I was told being against lockdowns was also racist. This fascinated me. I would have thought, the more affluent ‘sheltering in place,’ while the less affluent delivered their personal needs, and food, and distractions to them, and who exposed themselves to stock and deliver these and other requirements, and were not sheltered, as an indefinite arrangement, was a lot more ‘racist’ or prejudiced or self-absorbed or whatever.

With a clearly age stratified illness, not of mortal risk to the overwhelming majority, and with early treatments aplenty, surely the less racist or prejudiced act would be to get out there with them, and build natural immunity, a wall of immunity. This would then shelter our elderly, vulnerable, and indeed too, the Hopi Indians, but also all those unable to work from home to keep us in our Uber Eats and Netflix supported stupor.



Saving our lives

It has been sagely pointed out that when we feel ineffectual, hopeless, overwhelmed, the great activists remind us that all we have to do is to ensure the lies don’t pass through us. Those lies, as I’ve written before, are parasitic and need human hosts on which to feed and through whom to multiply.

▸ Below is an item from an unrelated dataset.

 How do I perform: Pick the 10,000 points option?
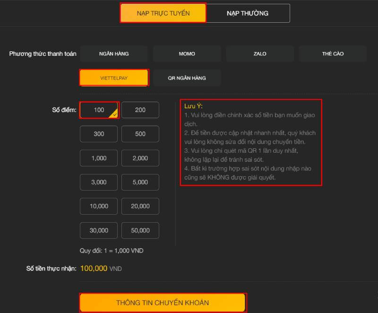point(99,207)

And when we decide not to harbour them, make room for them, defer to them out of some misguided politeness or pseudo community, they hit an impasse. They begin to shrivel and die.  

I was interviewing PANDA’s passionate and insightful chairman Nick Hudson and made this point. When he posted it on his Twitter feed, I was deeply moved to read one of the comments from a lady who said essentially, “One ordinary person reached, who will not let the lies pass through her.” Well, that is everything.

We cannot even apply the precautionary principle. Have you seen one single government have the audacity to put up a cost benefit analysis with both national and global repercussions of locking down society indefinitely over an influenza strain which, based on global seroprevalence studies, has an IFR of 0.15%?  

Instead, anyone who does this, like that sainted man Anders Tegnell, Chief Epidemiologist of Sweden, is savaged with unabated venom, and Sweden floats through. Taking 2019 and 2020 together its mortality compares very well, even with its Scandinavian neighbours, its economy never shut and is rebounding, its society has none of the psychosis of long-term paralysis, its 2021 mortality is below five-year averages, and here in this summer of the Delta variant, Sweden has effectively had a month of virtually no COVID related mortality! In any sane world this would be studied, not shunned.  

The precautionary principle would also tell us that when 25,000 children die of hunger every day, there may be bigger humanitarian concerns. When in India, which has approximately one-sixth of the COVID deaths per million of the US and EU, but 1,200 die of TB daily and 2,000 a day from diarrhoea, again, we should stop strutting around claiming that we are acutely sensitive to human mortality and suffering. 

So, folks, the clown show, is coming apart at the seams. Jackboots on our faces forever, or our civil or uncivil disobedience eventually provides a straw that breaks this frothing camel’s back. Time to reclaim our lives. We just can’t be this pliable. Australia on a seventh lockdown now? South Africa with 500 days of lockdown and some of the worst, population adjusted mortality, to show for it. 

Glorious art, music, culture, travel, exchange, interaction, dissipated, centres of civilisation, converted into depressed, dystopian shadows of themselves. Lockdown over what? 

For those of us not at serious risk, demand the right to be infected, we are ‘infected’ by life in so many ways already. And we have prophylactics and treatment even for this largely ineffectual viral strain. Youngsters aren’t at risk from this pathogen, invite them to galvanise a response, fortify our defences with their immunity, and via insisting on the right to be represented rather than manipulated, pick the planet they want to live on.